What the task asks: Below are entries with pictures among them; reproduce exactly, and only, the lines from the one containing "Click the Insert icon in the toolbar" down to the one containing "Instruction: Open the", without the pictures.

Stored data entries
------------------------------------------------------------------------

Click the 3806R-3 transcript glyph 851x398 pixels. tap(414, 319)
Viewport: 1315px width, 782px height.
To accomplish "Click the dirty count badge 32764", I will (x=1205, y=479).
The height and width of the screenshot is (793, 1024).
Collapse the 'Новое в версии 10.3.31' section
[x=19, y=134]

------------------------------------------------------------------------

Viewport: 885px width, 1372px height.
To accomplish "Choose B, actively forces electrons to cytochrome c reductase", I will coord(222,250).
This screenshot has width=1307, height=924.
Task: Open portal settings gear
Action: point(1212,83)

------------------------------------------------------------------------

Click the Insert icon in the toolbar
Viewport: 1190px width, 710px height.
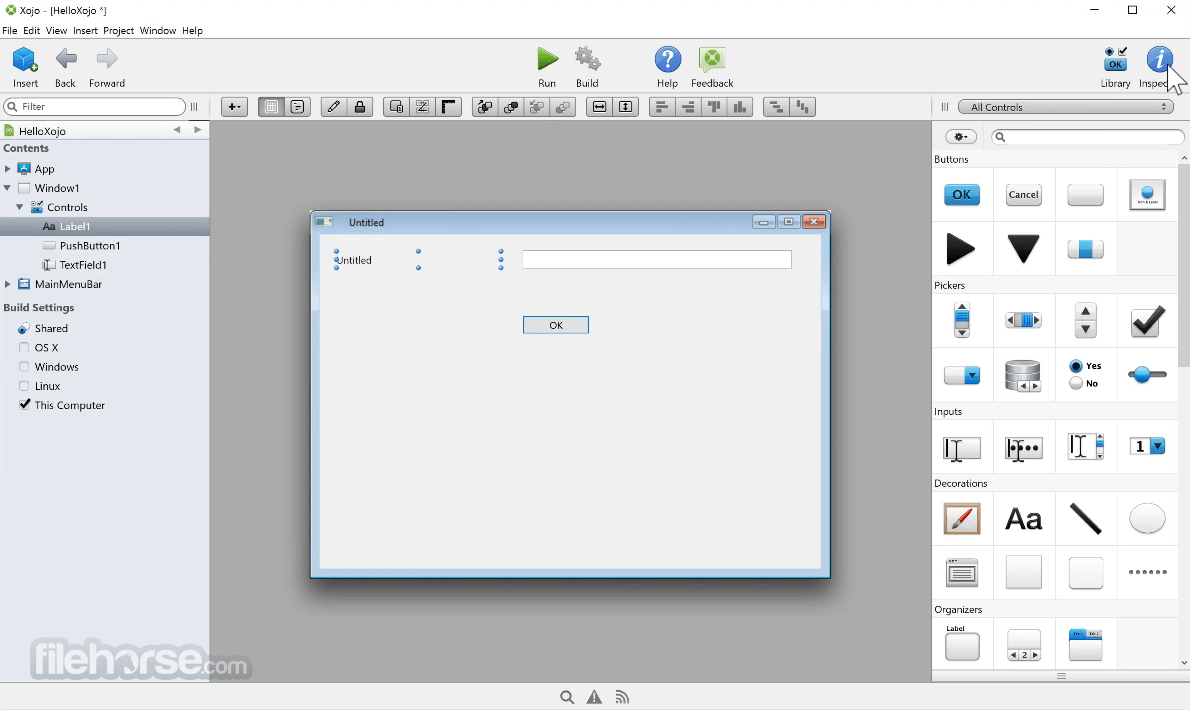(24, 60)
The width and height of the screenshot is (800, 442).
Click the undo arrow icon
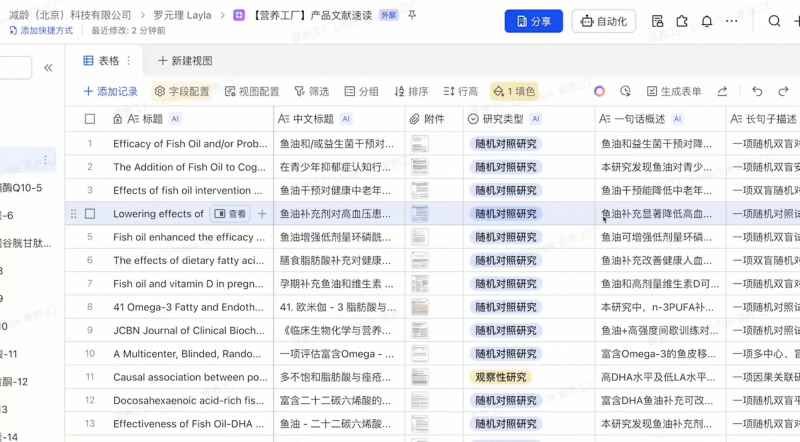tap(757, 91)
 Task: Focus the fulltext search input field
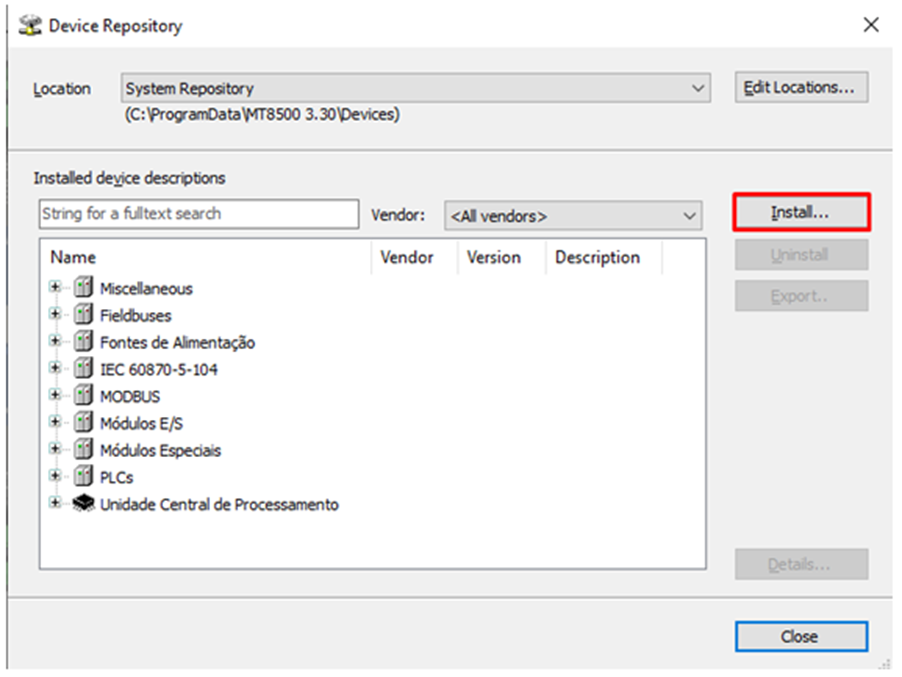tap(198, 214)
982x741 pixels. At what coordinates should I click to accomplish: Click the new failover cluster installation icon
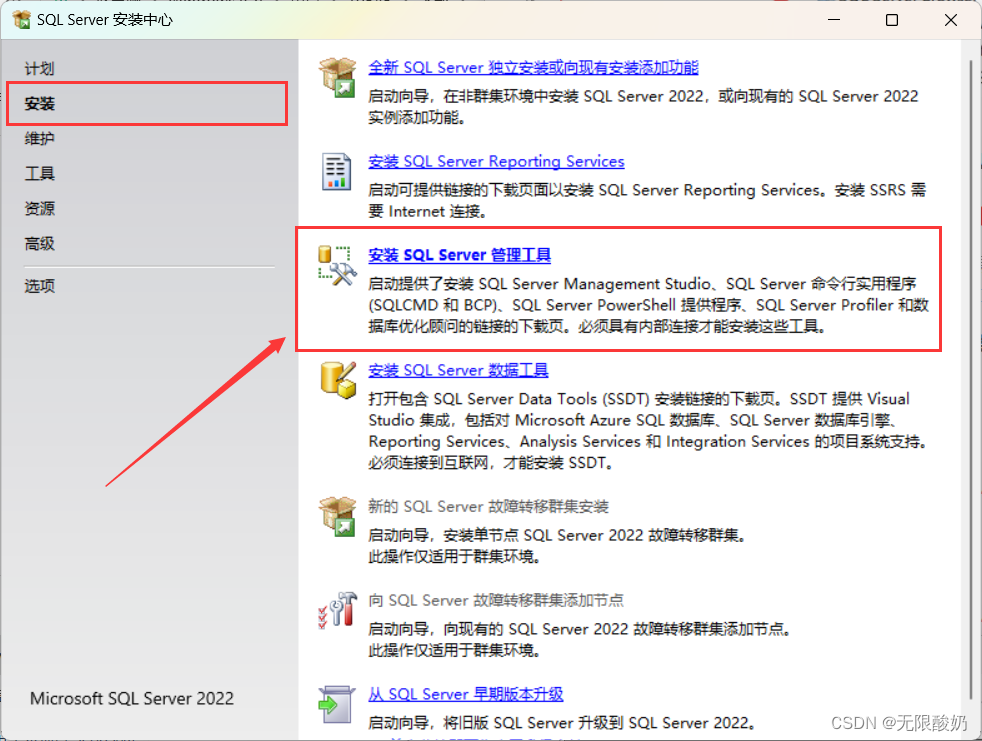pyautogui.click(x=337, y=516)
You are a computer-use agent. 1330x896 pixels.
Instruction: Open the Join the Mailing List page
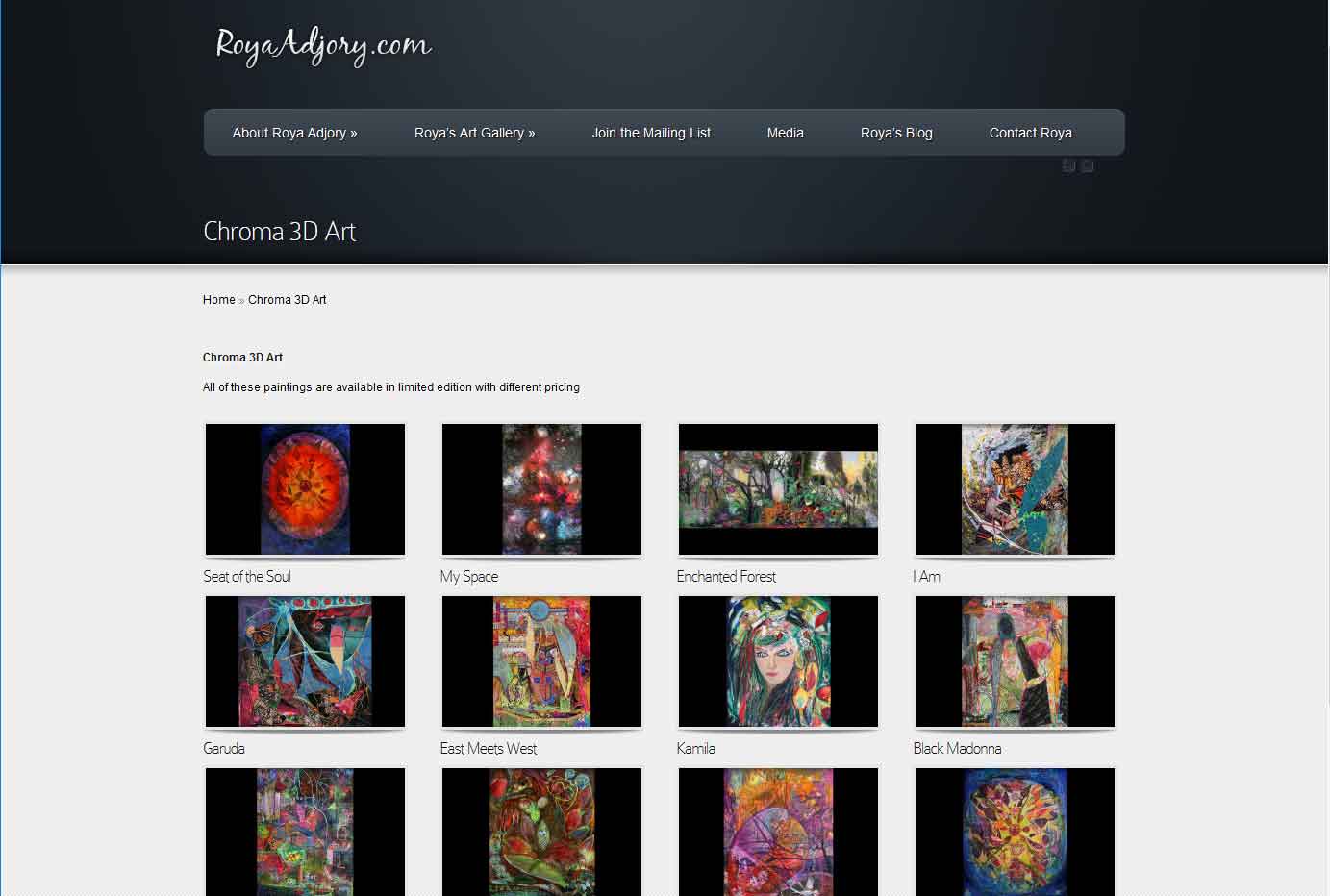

------------------------------------------------------------------------

Result of this task:
Click the Insert icon in the toolbar
Viewport: 1190px width, 710px height.
(24, 60)
The width and height of the screenshot is (800, 442).
Click the undo arrow icon
tap(757, 91)
 Task: Focus the fulltext search input field
tap(198, 214)
982x741 pixels. At what coordinates should I click to accomplish: Click the new failover cluster installation icon
pyautogui.click(x=337, y=516)
You are a computer-use agent. 1330x896 pixels.
Instruction: Open the Join the Mailing List page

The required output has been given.